» **ASSIGNMENT**
Take the line containing "Image resolution: width=775" and every line after it to the end of the records, and copy them exactly, excluding pictures.
--- --- ---
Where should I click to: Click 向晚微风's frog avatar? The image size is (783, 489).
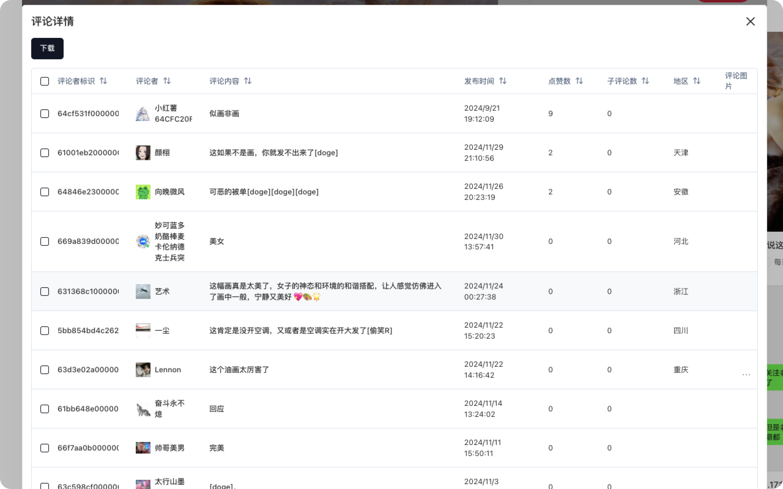click(x=143, y=191)
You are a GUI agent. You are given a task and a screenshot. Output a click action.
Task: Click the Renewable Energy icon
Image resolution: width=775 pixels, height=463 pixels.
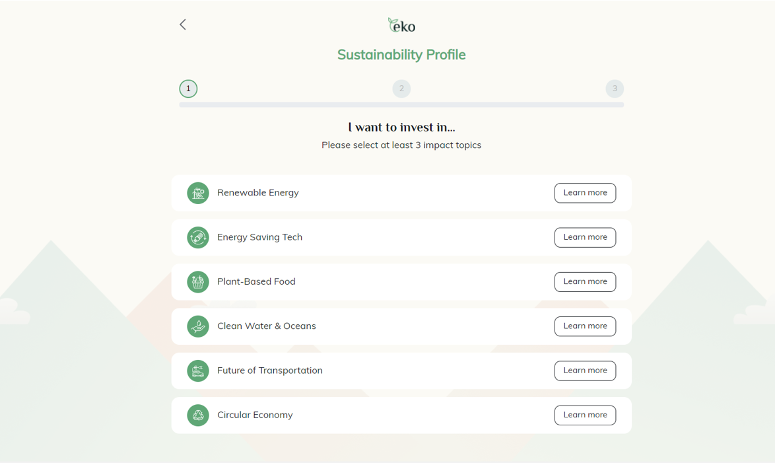pyautogui.click(x=198, y=193)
--- --- ---
» **SOLUTION TO THIS EXERCISE**
Image resolution: width=775 pixels, height=463 pixels.
pyautogui.click(x=198, y=193)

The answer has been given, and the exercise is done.